My boss, Ken, asked if I had a bike, and I replied “I’ve got a mountain bike.” Then a comment was made jokingly about asking to borrow my mountain bike helmet for a potential passenger on a motorcycle. With that, not only did I realize never once has a bicycle helmet touched my head, but neither has a motorcycle helmet — even though I do have one.

Helmets, or head protection in general is common in sports. Drag racing, stock car racing, motocross, football, lacrosse, Baja racers, mountain biking, rock climbing, white water riders, baseball and softball batters and more all wear them. It’s like a seat belt, for your noggin. Protects that squishy thing upstairs called your brain.

Why are there people out there, like me, who hate even the thought of them? Those cool sports guys who make the big bucks wear them without a second thought, why can’t everyone else?

I don’t know how many times I’ve heard the expression “Life’s tough, get a helmet.” Each time the word “helmet” is brought up, I cringe. I hate closed faced helmets because I have this thing about breathing my own breath against my face, an odd duck I suppose you could say. As for a bicycle helmet which just sits atop your head, I simply find them obnoxious.

I hated playing softball because of the helmet. It made my world around me seem like a dull echo. I was always saying, “What?” I’d take it off, get yelled at, narrowly miss getting nailed in the head with a ball. Hey, my reflexes are quick, that’s why I was always last man, I mean woman, standing at dodge ball.

Most people, actually all of the rock climbing public strap a helmet on before climbing and belaying away. The few times I’ve been fortunate enough to have experienced rock climbing, my climbing counterparts argued that if you’re falling from halfway up or the top, you’re going to wish you had something protecting your head. After every limb in my body could possibly be broken? Call me a pessimist if you will, but no thanks. I’ll risk it.

Growing up, four-wheeling and dirt biking with my friends, not only did I not don the helmet, but no eye protection either. My friends were always leary, especially after the throttle stuck on the dirt bike I was on and it crashed into a big rock. I of course abandoned ship before the crash. I didn’t care if I got mud in my hair. Cut on my forehead? I dig scars. I was the typical fearless teen.

Yes, my parents tried to enforce the helmet rule when I’d take off on my bicycle, or skate away on my rollerblades down the road. Did I listen? No. My helmet was always with my bike, just strapped to the front instead of my head.

It’s not that I was cocky and thought that I’d never fall and smack my head. I’d had my fair share of dumps and spills along the way. I wasn’t even a fan of the baseball hat. I hated things on my head. I still do.

Then I started hanging around people who had motorcycles. I threw caution to the wind once again, hopped on the back and went riding. I always made sure my arms, legs and feet were covered with at least pants, sneakers and a long sleeve shirt. I didn’t want to miss anything out there in the open on the back of a motorcycle so I never asked, bought or even thought about putting a helmet on.

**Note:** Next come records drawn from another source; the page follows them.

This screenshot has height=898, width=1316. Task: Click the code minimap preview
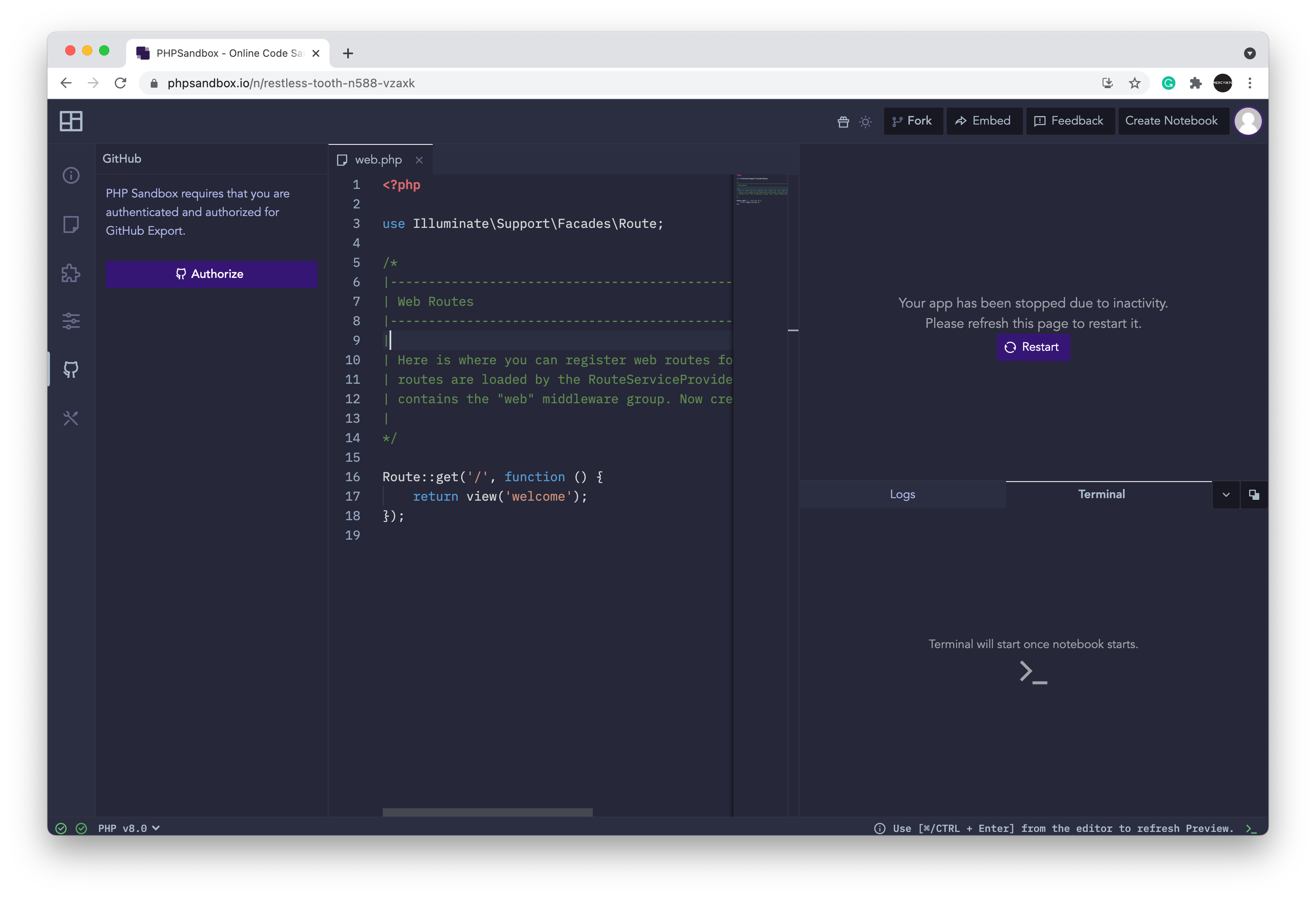click(x=760, y=190)
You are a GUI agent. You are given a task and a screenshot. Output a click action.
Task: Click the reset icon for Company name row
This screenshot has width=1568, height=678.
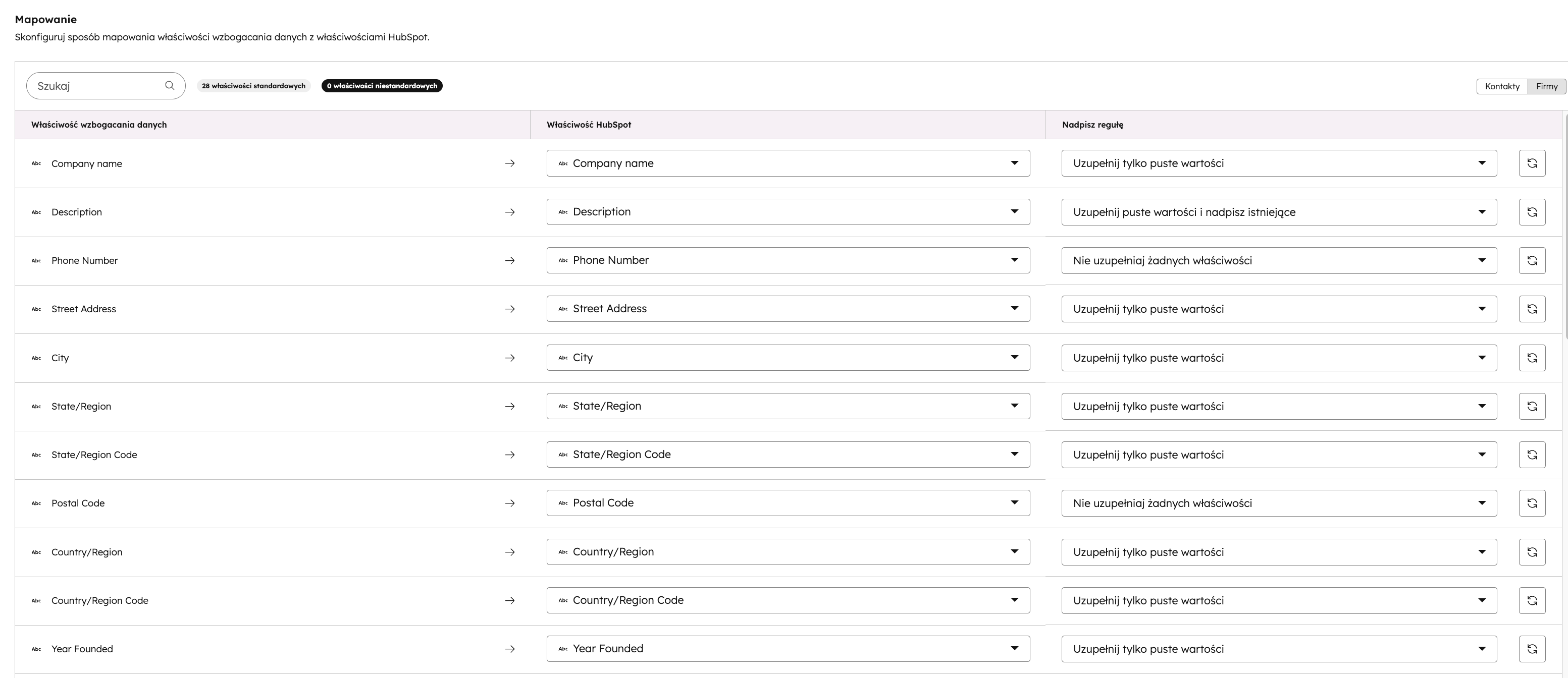pos(1532,163)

The few times friends would let me take their motorcycles for quick scoots around downtown Rockland, or through Camden on my own, not even a skull cap or a bowl helmet sat on my head. I’d tie my hair up so I wouldn’t have to battle knots later that night when I got home. I also knew if I’d worn a helmet, that wouldn’t have been an issue, but didn’t care.

I knew approaching motorcycles without a helmet would cause a stir in my family. Having lost a family member almost three decades ago to a motorcycle accident, it’s a hard subject.

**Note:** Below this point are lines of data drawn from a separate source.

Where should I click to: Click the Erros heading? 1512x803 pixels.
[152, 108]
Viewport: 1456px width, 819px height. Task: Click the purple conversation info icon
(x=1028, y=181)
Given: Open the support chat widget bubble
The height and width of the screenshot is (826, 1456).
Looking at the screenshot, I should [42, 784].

My boyfriend, Justin, declared at the end of last summer, I can no longer ride on his motorcycle without a helmet. After hemming and hawing for months and, since I don’t have a motorcycle of my own so I could say, “Fine, I’ll just take my own,” I finally joined him in the search for one. Thankfully, I’ve yet to wear it as we’re remodeling a home we just bought and time to hop on the bike and take a ride through town just isn’t available.

Over the past year or so, I found myself slowing down at the gung-ho, let’s-get-up-this-thing-in-a-way-your-average-Joe wouldn’t.

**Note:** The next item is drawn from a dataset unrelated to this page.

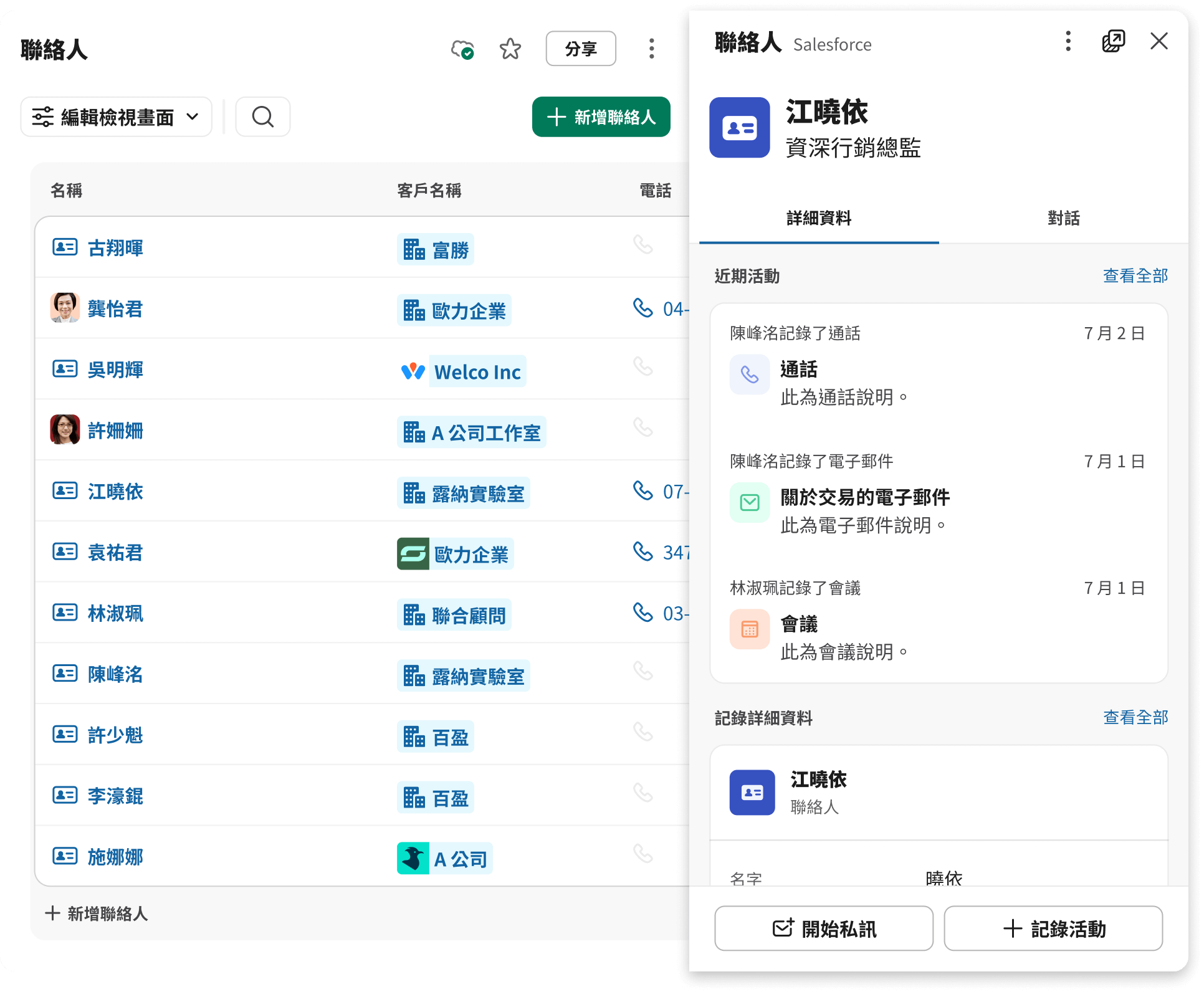Click the Welco Inc company logo
The width and height of the screenshot is (1204, 992).
click(x=414, y=371)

I’ve looked back on all of my adventures so far in my little more than a quarter decade, and make the same cringing motion I make when I think of the noggin-protector I should’ve been wearing. I won’t always be fast enough to dodge that softball, jump off that bike as it’s careening down a hill uncontrollably, or know that car at the intersection is going to not see me coming and cut me off.

After tearing down the walls and ceilings in our home for the remodel, I sat on the side deck, examined all the bruises and cuts that made me look as though I’d gone through a plate glass window. I’d taken a small chunk out of my ear with falling plaster and had a small cut on my nose from a flying stray nail.

I had a grown-up moment and thought, “I should have grabbed Justin’s hard hat I guess.”

I realized that not only should people wear helmets in sports, be it ball sports, extreme sports, motorcycling or just going for a bicycle ride, but maybe we really should be donning them in life too.

Life’s too short to risk going through it without protecting one of your most valuable assets — your head.